Creating Windows USB Recovery Drive. 32GB Requirement

Copper Contributor

Hi,

Went to create a recovery USB drive on windows 11. After a while I was prompted to insert a USB drive of at least 32GB which I duly did but the "next" button stayed greyed out. After checking my USB drive I can see that there is actually only 28.8Gb available. Just to be sure I formatted it again and it stayed at 28.8GB. I checked a few other USB sticks I had lying around and they all seem to have capacity less than advertised (16GB is actually 14.7 etc).  

 

I may have missed something else but the (real) capacity of 28.8GB seems to be what is stopping me from proceeding. I am sure that the good people of Microsoft know about USB drive capacities.
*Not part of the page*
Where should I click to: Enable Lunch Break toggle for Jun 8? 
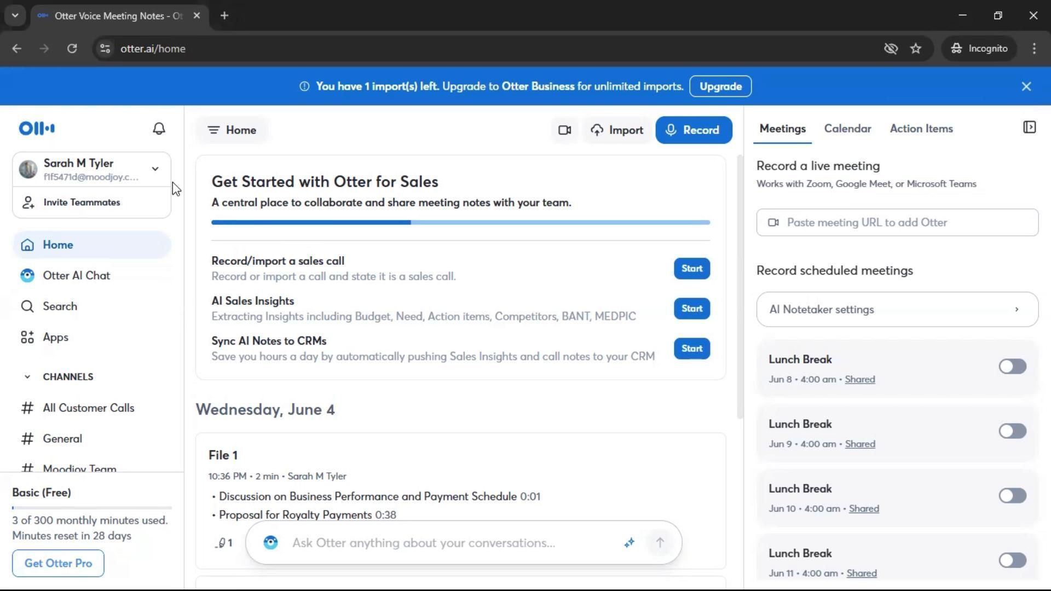[1012, 367]
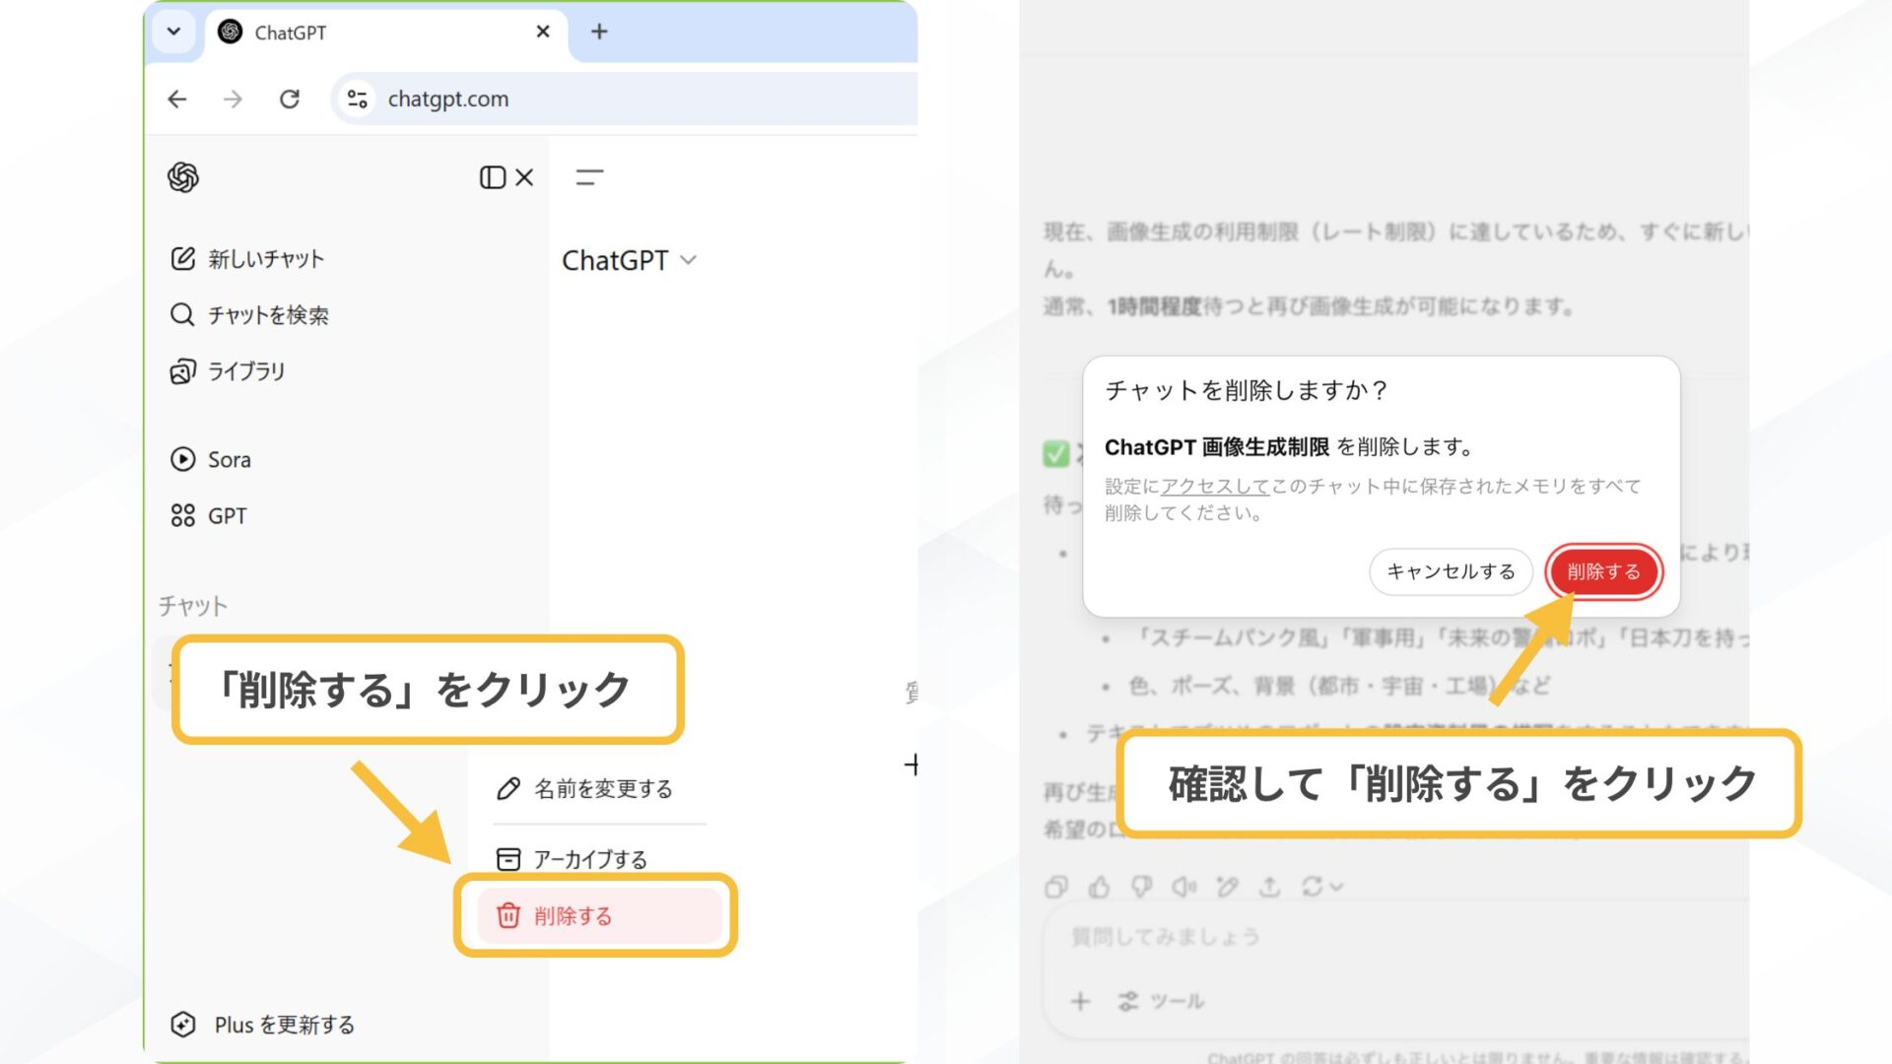This screenshot has height=1064, width=1892.
Task: Open GPT explorer via the four-squares icon
Action: [182, 514]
Did they really mean us to get 64GB USB sticks to create recovery drives?

 

Anybody know a way around this other than buying 64GB USB sticks.  Is there something I can do to the USB drive to make all 32GB available?

 

John O'

1 Reply

Hi @xjohnom,

It appears that the issue you're encountering is a common one related to the way storage devices are marketed versus how operating systems calculate storage space.
Manufacturers often advertise storage capacity based on the assumption that 1GB equals 1 billion bytes. However, operating systems like Windows calculate 1GB as 1,073,741,824 bytes (1024^3 bytes), resulting in a lower displayed capacity.

For creating a Windows 11 recovery drive, a USB drive with a minimum capacity of 32GB is required. If your 32GB USB drive is showing only 28.8GB of available space, it may not be recognized by the recovery tool.

Here are some suggestions:

1. Format the USB drive: Try formatting the USB drive to NTFS or FAT32.

2. Use Disk Management or DiskPart: These built-in Windows tools can help delete all partitions on the USB drive and create a new single partition that utilizes the full capacity.